## Data records
________________

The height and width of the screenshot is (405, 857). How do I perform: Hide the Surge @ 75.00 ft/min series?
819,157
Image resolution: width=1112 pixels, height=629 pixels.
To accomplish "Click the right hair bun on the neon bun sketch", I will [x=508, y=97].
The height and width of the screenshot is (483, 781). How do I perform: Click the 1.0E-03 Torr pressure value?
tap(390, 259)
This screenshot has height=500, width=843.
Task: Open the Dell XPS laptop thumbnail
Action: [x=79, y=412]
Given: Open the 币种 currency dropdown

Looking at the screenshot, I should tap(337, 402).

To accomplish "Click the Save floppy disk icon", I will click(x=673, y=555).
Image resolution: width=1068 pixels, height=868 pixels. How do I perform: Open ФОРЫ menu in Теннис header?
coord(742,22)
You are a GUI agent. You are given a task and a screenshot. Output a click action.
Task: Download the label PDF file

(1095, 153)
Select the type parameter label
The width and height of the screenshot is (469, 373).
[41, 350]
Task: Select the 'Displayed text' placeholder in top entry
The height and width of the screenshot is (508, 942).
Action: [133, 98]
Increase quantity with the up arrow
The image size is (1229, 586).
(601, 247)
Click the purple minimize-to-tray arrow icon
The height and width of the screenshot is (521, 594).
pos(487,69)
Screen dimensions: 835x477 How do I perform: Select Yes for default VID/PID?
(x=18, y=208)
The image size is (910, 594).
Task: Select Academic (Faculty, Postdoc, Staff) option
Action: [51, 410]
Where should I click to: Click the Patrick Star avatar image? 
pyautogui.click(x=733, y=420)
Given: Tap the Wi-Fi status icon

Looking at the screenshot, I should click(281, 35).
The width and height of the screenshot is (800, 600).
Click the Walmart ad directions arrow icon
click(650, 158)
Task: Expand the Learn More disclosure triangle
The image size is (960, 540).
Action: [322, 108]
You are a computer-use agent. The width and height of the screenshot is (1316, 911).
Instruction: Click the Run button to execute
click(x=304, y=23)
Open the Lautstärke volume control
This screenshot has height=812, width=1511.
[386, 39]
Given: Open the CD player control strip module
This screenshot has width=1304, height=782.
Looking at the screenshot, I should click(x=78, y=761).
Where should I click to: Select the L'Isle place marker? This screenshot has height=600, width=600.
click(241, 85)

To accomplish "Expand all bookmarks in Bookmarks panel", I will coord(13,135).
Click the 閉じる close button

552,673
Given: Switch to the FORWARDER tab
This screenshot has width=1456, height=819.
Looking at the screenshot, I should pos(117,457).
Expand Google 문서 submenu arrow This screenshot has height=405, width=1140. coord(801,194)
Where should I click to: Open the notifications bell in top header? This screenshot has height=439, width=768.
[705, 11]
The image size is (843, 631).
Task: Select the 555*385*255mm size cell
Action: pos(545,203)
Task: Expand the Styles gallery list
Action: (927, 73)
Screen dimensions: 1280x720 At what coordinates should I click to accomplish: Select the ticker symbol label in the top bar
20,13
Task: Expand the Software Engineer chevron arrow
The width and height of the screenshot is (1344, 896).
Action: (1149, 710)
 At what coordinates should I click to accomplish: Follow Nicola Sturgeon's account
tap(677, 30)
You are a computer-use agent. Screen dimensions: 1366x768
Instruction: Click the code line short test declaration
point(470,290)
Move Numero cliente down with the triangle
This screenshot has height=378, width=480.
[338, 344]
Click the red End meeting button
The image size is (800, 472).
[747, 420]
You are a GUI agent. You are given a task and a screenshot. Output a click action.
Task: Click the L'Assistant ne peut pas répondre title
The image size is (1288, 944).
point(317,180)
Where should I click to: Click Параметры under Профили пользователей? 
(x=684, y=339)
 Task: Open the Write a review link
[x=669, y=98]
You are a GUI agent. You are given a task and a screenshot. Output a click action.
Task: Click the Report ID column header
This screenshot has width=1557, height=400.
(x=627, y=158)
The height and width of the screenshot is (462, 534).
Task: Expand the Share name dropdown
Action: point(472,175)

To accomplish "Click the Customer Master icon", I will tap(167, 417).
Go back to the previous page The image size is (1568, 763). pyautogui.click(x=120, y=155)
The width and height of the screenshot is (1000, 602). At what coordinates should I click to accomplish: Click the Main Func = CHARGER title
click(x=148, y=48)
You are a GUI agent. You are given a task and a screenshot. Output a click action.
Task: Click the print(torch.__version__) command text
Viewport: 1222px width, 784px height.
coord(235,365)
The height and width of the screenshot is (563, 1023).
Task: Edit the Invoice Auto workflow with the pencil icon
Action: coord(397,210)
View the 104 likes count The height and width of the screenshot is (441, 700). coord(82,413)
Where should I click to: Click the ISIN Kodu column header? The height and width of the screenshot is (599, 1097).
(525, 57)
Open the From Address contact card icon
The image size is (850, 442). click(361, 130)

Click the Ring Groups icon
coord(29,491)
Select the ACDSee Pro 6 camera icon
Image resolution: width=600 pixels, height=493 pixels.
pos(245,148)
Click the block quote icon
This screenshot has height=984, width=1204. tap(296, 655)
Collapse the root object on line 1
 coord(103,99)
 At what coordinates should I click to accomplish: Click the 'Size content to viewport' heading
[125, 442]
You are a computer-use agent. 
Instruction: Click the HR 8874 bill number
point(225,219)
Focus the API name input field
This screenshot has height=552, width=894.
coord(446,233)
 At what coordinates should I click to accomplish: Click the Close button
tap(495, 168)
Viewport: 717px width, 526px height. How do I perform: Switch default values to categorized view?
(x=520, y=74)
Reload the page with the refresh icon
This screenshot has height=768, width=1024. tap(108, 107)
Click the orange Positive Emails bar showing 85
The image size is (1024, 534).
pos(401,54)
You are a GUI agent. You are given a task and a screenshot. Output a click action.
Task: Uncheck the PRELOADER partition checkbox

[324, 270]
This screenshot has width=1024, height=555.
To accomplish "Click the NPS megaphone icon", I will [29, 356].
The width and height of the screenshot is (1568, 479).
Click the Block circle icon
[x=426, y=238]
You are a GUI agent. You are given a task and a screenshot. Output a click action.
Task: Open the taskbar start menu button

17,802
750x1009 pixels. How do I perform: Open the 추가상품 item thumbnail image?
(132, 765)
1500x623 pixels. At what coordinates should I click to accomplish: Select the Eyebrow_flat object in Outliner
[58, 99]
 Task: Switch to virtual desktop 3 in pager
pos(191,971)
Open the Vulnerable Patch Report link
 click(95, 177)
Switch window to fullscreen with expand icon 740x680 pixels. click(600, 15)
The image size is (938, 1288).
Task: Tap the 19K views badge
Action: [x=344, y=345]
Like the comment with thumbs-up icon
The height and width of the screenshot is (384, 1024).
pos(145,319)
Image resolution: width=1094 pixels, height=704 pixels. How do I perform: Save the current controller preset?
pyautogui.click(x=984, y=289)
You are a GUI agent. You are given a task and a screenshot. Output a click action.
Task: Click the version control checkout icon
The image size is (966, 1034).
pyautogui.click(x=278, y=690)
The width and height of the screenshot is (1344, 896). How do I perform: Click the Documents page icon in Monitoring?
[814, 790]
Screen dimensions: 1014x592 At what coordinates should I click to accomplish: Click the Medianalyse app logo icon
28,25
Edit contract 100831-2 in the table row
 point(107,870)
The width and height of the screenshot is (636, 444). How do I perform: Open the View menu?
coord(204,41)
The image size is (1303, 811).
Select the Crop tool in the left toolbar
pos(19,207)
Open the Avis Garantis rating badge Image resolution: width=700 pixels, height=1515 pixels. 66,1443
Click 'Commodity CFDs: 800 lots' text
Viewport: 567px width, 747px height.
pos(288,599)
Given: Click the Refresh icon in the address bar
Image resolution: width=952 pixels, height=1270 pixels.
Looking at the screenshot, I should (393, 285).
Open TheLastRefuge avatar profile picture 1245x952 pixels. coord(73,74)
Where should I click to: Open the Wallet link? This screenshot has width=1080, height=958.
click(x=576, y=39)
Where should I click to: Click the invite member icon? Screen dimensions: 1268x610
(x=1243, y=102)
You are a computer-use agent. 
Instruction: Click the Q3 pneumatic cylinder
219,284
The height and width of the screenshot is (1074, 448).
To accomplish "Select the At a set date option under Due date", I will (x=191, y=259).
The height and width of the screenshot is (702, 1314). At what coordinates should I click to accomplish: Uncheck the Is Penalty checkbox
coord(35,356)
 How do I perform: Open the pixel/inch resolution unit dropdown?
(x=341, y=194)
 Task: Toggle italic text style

________________

## Work instruction
For each line above that includes "computer", copy the line.

## Answer section
You are a computer-use agent. The width and height of the screenshot is (1316, 911).
You are a computer-use agent. Screen dimensions: 1366x768
You are a computer-use agent. 
You are a computer-use agent. 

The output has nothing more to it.